WASHINGTON — New financial documents released Friday reveal a sharp decrease in fundraising for the Obama Foundation in 2018 — and significant boosts in the salary packages of top staffers.
In 2018, contributions and in-kind gifts to the Chicago foundation totaled $164.8 million, according to the new annual report — a drop of $67.8 million from the record $232.6 million in 2017.
The 2017 rise was attributable to several factors: With former President Barack Obama freshly out of office, he was free to solicit jumbo contributions and harvest pent-up demand. And he lifted the $1 million cap that was in place while he was in the White House.
Last year, Obama, working on his presidential memoir, cut back the time he devoted to wooing contributors.
The financial information came in the annual report and the public posting of the foundation’s Internal Revenue Service Form 990, which provides more detail. The IRS 990 must be filed annually by tax-exempt organizations and requires them to list information about their highest-paid employees and contractors.
The Obama Foundation uses the money to pay operating expenses for staffers and consultants and for a growing number of domestic and international programs. Money also is being stockpiled to pay the estimated $500 million for the construction of the Obama Presidential Center proposed for Jackson Park.

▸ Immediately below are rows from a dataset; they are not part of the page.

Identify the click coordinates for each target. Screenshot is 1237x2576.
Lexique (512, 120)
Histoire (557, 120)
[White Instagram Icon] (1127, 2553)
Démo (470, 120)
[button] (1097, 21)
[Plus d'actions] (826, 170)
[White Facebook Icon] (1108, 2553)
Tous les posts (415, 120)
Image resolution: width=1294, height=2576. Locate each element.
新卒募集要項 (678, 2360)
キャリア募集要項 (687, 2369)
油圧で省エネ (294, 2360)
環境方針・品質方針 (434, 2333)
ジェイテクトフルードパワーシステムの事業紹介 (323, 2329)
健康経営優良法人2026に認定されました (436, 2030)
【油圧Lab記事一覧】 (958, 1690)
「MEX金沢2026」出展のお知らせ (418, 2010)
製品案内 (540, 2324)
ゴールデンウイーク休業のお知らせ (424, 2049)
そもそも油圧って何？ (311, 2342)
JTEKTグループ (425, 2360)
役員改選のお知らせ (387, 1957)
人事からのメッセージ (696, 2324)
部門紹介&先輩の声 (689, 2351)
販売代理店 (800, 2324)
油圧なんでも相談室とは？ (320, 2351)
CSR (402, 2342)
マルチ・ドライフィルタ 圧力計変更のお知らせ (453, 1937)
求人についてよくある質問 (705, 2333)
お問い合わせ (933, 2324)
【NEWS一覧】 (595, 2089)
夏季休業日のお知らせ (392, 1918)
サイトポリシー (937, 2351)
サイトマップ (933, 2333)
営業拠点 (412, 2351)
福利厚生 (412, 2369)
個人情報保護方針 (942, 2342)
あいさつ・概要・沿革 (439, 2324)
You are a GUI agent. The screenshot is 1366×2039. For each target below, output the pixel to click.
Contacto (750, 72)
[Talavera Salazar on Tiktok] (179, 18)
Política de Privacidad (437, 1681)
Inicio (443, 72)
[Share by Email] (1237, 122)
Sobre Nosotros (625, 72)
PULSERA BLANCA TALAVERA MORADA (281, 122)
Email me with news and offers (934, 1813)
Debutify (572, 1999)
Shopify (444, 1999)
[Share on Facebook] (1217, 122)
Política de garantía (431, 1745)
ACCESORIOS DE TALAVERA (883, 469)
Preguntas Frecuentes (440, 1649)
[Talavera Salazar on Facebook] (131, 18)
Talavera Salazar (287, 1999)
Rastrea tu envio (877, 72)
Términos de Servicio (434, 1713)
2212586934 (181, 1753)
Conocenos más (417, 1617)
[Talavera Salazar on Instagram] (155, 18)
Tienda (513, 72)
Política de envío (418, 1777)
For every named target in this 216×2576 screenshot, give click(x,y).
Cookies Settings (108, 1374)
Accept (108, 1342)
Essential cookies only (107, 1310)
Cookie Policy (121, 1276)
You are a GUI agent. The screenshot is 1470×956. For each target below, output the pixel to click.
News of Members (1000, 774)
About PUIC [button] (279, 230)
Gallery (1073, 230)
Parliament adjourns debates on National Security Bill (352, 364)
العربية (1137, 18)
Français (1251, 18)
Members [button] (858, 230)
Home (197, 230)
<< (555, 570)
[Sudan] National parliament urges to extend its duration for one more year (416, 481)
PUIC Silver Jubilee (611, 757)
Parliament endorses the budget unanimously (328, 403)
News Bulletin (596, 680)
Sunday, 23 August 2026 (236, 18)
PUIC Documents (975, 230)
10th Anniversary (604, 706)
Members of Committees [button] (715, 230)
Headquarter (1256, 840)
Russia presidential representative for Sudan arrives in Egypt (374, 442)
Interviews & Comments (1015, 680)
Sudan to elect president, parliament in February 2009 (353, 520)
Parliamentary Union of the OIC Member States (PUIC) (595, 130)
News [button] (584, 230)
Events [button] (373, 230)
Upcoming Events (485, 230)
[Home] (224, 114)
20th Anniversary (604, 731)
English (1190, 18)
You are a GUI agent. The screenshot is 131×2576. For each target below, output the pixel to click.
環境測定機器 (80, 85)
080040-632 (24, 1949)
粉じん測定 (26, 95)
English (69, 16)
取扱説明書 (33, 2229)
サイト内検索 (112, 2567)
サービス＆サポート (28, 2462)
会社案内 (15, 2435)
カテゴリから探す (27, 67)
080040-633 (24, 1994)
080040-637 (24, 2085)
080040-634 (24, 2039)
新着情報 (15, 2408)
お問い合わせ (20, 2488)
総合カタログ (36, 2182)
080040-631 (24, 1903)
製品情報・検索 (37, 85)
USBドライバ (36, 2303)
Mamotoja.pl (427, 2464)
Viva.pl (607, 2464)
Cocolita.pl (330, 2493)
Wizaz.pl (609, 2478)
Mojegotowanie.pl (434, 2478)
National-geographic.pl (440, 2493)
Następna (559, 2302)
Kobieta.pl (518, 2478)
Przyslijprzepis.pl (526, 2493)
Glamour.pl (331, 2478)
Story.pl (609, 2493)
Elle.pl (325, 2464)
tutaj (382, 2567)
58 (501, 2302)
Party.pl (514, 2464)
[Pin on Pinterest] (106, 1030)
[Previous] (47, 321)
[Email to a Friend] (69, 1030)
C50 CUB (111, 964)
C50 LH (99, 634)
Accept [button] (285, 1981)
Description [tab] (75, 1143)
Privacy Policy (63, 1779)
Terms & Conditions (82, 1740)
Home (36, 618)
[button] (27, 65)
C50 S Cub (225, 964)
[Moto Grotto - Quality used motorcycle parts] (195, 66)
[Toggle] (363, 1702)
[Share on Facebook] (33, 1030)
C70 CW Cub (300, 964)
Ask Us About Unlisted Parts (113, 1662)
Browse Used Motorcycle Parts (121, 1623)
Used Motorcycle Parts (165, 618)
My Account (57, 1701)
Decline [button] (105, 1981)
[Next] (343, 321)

While a federal judge earlier this month tossed out a lawsuit that aimed to block development of the center in the historic South Side park, groundbreaking cannot take place until a federal review of the project is complete. Mayor Lori Lightfoot has not signaled yet how she wants the federal review to proceed or how she will wrangle a community-benefits agreement that the foundation and Obama oppose.
TOP STAFF PAY ROSE
The base salary plus benefits packages for top foundation executives in 2018 were:
- David Simas, chief executive officer — $641,846 in 2018, up from $614,636 the previous year.
- Robbin Cohen, executive director — $589,971, up from $562,055. Cohen’s total pay package in 2017 was $862,055, including a onetime $300,000 bonus; she was not paid by the foundation in 2014, its first year.
- Glenn Brown, chief digital officer — $445,807, up from $378,519.
- Anne Filipic, chief program officer — $413,711 in her first full year.
- Michael Strautmanis, civic engagement vice president — $305,785, up from $292,044.
- Bernadette Meehan, chief international officer — $293,637, up from $180,048.
- Roark Frankel, planning and construction director — $260,121, up from $253,430.
For the first time, an Obama Foundation board member is being paid: Obama’s half-sister Maya Soetoro-Ng got $56,000 in 2018 for work as a consultant for the foundation’s Asia-Pacific conference in Hawaii, where she lives.
Architects Billie Tsien and Tod Williams, who are designing the Obama Center, were compensated $7,581,642 in 2018; they collected $4,963,525 in 2017. They were hired in June 2016 and paid $305,622 that year.
The Obama Foundation was created on Jan. 31, 2014. In its first three 990s, the names of major donors, their states of residence and the exact amounts of the gifts were listed.
Last year, the foundation stopped listing the names of donors in the IRS filing. So it is impossible to know the sources of the jumbo contributions. The foundation’s website lists names of donors without specifics. The annual report says 84.4 percent of the 2018 giving came from individuals and 15.6 percent from corporate or other foundation sources.
In 2018, the Obama Foundation was not able to land as many supersized contributions, compared to 2017. For example, in 2018, the foundation landed two donations of $25 million each; in 2017, it had six gifts over $24 million.
The foundation last year stepped up domestic grant-making, handing out $2.8 million to organizations in the mainland U.S. and Puerto Rico and $700,000 to groups in Chicago, with the largest gift, $500,000, going to Youth Guidance, a nonprofit in the Loop that’s overseeing the expansion — with the assist of former Mayor Rahm Emanuel, Obama’s first chief of staff — of the Becoming A Man program, which blossomed under Emanuel and Obama.